Frères et sœurs, ne nous trompons pas de prophétie ni d’histoire! Toutes les prophéties en effet ne se ressemblent pas. «Toi, Bethléem, Ephrata, le plus petit des clans de Juda» n’a rien d’un «Toi, Buggarach, la plus insignifiante des communes de l’Aude». L’une est parole et promesse de Dieu, l’autre est parole de farfelu digne de la «soupe au choux». Tous les récits de voyage et de rencontre où le surnaturel affleure ne sont pas tous fait du même bois. St Luc n’est pas Tolkien. L’Évangéliste ne dit rien sur les conditions du voyage de Marie à travers le pays montagneux: il n’y est question ni de ravins escarpés ou de torrents bouillonnant et encore moins de nains, de dragons ou de hobbits. St Luc ne compose pas un conte à écouter au coin du feu en faisant griller des marrons. L’histoire de la Visitation est d’un tout autre ordre.
La prophétie de Michée n’est pas de ces prophéties qui n’engagent que ceux qui veulent bien y croire. Le récit de la Visitation n’est pas un fait divers anecdotique ou un conte pour enfants. Et pourtant combien d’hommes n’accordent pas plus de crédit à la Parole de Dieu qu’à une prophétie d’illuminé ou qu’à une fable de conteur. Frères et sœurs, si le scepticisme nous guette nous aussi à l’écoute de la Parole de Vie, il est temps de retrouver l’esprit de Noël.
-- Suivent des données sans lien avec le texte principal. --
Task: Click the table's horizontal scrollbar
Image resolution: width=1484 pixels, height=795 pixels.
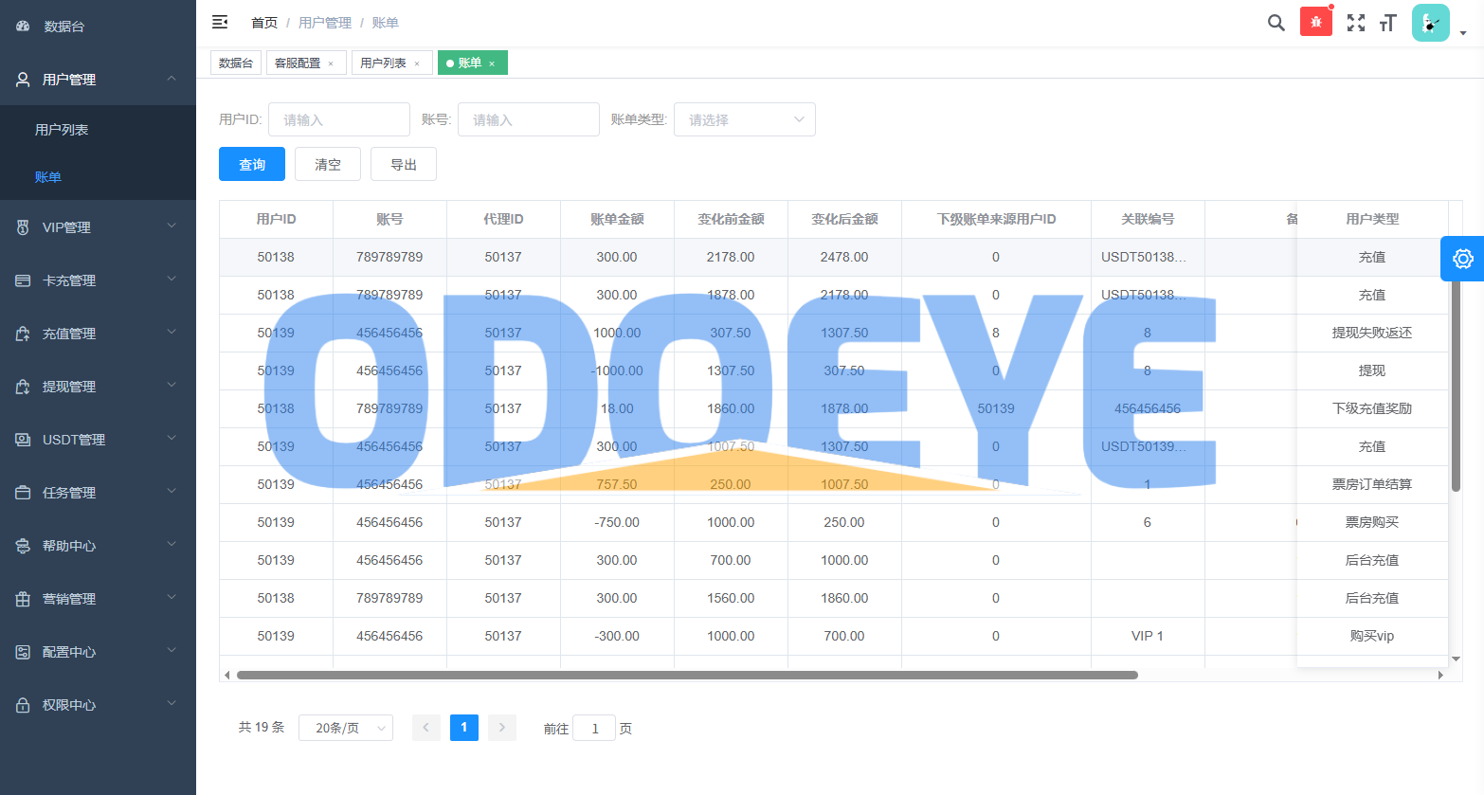Action: (x=687, y=676)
Entendons-nous bien. Il n’est nullement question d’un quelconque retour à un esprit d’enfance ou à un âge précritique de l’humanité, mais d’une conversion radicale de nos cœurs et nos intelligences. Accueillir l’esprit de Noël, c’est toucher à la substance même des choses, au sens même de l’histoire. Car à Noël, dans l’enfant né de la Vierge, c’est la vérité du monde, c’est la vérité de chacune de nos existences qui éclatent. A Noël, les prophéties se réalisent. Les temps arrivent à leur plénitude. Dieu fait irruption dans l’histoire d’une manière inouïe. Dieu en prenant chair dans le sein de la Vierge épouse la trame de l’histoire et de chacune de nos vies. A Noël, c’est l’éternité même de Dieu qui transfigure à jamais notre histoire.
Qu’on se le redise avec force: l’Annonciation, la Visitation ou encore la Nativité ne sont pas des petites histoires que nos grands-mères aimaient se raconter en disant leur Rosaire. A chaque fois que nous ouvrons la Parole de Dieu, nous touchons à la grande histoire. L’esprit de Noël doit nous aider à faire le tris entre ce qui relève de la petite et de la grande histoire La rencontre entre Marie et Élisabeth a une valeur infinie plus grande que la mort d’un Oussama Ben Laden ou la poignée de main historique entre un Itzhak Rabbin et un Yasser Arafat. Aujourd’hui, par la proclamation de l’Évangile de la Visitation, c’est une page de la grande l’histoire que nous ouvrons, celle que nous nommons l’histoire du Salut.
L’histoire du monde et nos histoires personnelles ne sont déchiffrables que saisies dans le grand mouvement de l’histoire sainte. Évacuer Dieu de l’histoire des hommes, c’est se condamner au désespoir. L’histoire sans Dieu n’a lors plus de signification. Seul apparaît le règne de l’injustice et l’éternel retour du mal. Or Dieu est la trame même de l’histoire du monde. Son dessein d’amour et de salut est le fil qui relie chacune de nos vies, qui donne son poids à la moindre des existences humaines.
Frères et sœurs, s’il y a bien un esprit de Noël à retrouver et à cultiver, il n’est pas d’abord à chercher du côté d’une fraternité universelle, mais dans une attention toujours plus vive de la présence de Dieu dans nos vies. Ce Dieu qui a fait sa demeure en Marie habite notre histoire. Il fait corps avec elle. Il en est son fondement le plus réel. Avec Marie, Élisabeth et Jean-le-Baptiste réalisons que Dieu n’est pas une idée lointaine. Éprouvons dans l’épaisseur de nos vies la réalité de l’Incarnation. Si Jésus est vraiment l’Emmanuel, «Dieu avec nous», le Dieu-tout-proche, il faudrait que la proclamation de la Parole de Dieu et chaque messe nous fassent tressaillir de joie au-dedans de nous. La joie est le signe de la présence de l’aimer.